** RECORDED DATA follows **

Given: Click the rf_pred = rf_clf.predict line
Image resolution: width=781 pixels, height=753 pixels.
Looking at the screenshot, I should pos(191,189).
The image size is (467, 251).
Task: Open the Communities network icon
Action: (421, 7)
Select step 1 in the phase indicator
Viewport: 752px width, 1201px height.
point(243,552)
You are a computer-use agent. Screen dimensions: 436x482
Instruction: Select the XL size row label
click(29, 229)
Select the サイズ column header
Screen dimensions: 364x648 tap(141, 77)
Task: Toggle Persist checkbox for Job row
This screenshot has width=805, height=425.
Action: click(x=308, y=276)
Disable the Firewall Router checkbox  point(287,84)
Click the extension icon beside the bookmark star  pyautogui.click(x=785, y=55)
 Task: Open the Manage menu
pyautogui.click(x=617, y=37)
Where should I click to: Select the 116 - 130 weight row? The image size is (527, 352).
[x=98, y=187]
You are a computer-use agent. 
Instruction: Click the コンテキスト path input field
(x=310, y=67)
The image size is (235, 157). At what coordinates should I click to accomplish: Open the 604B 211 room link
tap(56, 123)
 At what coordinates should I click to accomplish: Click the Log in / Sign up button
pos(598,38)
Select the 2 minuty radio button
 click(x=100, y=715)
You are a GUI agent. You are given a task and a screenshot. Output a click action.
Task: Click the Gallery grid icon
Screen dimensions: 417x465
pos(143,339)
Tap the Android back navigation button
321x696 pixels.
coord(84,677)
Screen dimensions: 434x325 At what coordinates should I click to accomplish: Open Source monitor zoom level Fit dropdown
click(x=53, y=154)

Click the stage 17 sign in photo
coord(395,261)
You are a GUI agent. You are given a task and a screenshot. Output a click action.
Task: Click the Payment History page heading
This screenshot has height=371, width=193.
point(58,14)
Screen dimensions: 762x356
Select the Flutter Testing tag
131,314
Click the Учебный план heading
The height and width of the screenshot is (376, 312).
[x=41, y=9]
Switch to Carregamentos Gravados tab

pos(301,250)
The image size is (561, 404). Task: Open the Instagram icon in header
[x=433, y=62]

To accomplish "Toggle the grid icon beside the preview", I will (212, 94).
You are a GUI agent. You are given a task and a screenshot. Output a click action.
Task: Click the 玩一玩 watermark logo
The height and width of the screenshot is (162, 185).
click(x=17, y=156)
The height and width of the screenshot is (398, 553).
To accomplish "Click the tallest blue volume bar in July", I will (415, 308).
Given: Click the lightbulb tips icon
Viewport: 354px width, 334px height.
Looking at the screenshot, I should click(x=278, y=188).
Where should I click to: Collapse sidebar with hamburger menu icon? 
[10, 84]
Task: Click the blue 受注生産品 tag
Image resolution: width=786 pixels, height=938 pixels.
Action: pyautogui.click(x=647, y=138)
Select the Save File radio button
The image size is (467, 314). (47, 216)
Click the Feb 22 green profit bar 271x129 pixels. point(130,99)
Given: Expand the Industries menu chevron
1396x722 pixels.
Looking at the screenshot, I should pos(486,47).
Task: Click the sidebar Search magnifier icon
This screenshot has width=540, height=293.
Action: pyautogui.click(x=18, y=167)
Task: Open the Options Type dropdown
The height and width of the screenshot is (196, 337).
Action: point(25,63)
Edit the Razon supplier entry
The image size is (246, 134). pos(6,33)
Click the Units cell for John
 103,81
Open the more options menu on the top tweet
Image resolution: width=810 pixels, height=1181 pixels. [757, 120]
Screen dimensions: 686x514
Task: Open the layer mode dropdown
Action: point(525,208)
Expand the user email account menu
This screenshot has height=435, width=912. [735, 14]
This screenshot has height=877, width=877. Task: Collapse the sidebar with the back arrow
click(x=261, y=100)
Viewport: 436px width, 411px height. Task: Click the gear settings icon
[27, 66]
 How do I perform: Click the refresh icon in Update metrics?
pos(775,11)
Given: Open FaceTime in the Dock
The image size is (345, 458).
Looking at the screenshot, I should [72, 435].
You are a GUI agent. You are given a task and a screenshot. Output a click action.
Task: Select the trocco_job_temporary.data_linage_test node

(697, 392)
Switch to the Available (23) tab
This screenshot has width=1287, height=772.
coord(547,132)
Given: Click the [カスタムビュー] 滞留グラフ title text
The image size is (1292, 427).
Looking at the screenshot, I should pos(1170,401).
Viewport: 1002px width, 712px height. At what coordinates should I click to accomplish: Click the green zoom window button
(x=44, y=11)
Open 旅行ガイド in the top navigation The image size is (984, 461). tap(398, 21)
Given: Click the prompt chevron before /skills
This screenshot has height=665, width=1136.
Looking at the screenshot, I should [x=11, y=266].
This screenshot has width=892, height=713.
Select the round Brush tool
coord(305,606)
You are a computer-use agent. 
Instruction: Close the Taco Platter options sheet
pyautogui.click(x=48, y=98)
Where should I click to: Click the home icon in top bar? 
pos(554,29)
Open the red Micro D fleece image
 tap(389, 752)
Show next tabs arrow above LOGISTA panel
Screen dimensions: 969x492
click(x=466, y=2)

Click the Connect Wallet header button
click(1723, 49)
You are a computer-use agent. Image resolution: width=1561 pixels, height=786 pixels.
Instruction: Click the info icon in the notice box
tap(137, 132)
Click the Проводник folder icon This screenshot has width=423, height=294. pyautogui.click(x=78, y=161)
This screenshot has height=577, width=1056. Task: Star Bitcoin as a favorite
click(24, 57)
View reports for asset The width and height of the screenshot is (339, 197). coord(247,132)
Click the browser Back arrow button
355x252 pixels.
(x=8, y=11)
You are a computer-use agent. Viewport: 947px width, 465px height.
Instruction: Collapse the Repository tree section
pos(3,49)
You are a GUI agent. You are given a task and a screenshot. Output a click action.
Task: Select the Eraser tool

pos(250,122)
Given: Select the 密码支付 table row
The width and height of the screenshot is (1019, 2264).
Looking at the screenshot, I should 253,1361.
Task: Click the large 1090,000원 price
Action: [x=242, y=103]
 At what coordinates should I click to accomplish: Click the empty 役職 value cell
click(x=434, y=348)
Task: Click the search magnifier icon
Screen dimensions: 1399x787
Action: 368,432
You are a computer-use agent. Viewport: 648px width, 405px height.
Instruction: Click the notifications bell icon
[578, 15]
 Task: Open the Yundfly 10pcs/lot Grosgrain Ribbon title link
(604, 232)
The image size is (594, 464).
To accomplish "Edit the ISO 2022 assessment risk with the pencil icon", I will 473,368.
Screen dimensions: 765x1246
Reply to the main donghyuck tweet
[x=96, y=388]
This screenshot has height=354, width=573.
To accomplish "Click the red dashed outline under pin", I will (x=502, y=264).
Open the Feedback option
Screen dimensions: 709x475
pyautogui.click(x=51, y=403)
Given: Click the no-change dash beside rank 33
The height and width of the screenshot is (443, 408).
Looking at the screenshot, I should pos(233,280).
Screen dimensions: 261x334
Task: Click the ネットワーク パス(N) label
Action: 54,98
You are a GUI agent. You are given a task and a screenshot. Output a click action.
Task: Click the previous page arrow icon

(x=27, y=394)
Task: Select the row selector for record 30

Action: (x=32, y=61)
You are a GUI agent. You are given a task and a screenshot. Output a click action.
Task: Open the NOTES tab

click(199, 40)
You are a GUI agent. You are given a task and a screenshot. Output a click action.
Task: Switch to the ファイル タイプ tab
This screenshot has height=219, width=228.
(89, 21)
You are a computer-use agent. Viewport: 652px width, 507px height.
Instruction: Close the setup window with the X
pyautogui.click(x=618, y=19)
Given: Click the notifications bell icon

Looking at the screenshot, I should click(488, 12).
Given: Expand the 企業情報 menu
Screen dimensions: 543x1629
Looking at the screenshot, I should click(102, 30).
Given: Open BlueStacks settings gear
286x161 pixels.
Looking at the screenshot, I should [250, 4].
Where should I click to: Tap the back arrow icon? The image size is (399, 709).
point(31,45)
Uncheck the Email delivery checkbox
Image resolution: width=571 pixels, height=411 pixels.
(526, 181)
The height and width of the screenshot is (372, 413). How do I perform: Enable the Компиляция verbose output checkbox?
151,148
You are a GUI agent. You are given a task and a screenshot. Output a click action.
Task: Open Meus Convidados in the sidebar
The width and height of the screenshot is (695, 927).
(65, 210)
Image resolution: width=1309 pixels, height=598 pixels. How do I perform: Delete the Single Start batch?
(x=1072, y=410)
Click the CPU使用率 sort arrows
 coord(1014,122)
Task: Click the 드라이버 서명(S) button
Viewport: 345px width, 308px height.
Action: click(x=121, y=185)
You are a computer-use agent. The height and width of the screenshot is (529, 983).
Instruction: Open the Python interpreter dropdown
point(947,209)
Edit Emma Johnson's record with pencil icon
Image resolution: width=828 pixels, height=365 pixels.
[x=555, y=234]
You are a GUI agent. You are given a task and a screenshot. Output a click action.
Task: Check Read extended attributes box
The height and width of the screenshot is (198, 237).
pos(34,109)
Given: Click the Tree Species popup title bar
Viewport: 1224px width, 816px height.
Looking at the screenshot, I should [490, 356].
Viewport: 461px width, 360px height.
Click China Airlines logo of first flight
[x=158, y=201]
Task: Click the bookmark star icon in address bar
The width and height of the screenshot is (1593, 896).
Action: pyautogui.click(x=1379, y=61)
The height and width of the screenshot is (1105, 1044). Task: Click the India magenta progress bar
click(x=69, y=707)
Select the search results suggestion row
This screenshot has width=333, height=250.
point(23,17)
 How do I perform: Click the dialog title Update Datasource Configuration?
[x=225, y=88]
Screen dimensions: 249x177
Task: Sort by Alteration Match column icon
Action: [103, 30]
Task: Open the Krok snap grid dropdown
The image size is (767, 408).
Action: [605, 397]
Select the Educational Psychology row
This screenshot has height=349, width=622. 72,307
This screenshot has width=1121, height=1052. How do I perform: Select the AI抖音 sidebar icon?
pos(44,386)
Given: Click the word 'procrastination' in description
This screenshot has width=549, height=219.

** End of RECORDED DATA **

*GOAL OF THE EXERCISE:*
When a line in the listing includes the word "chevron", report that line in full.

*EXERCISE OUTPUT:*
Given: Expand the Industries menu chevron
Given: Click the prompt chevron before /skills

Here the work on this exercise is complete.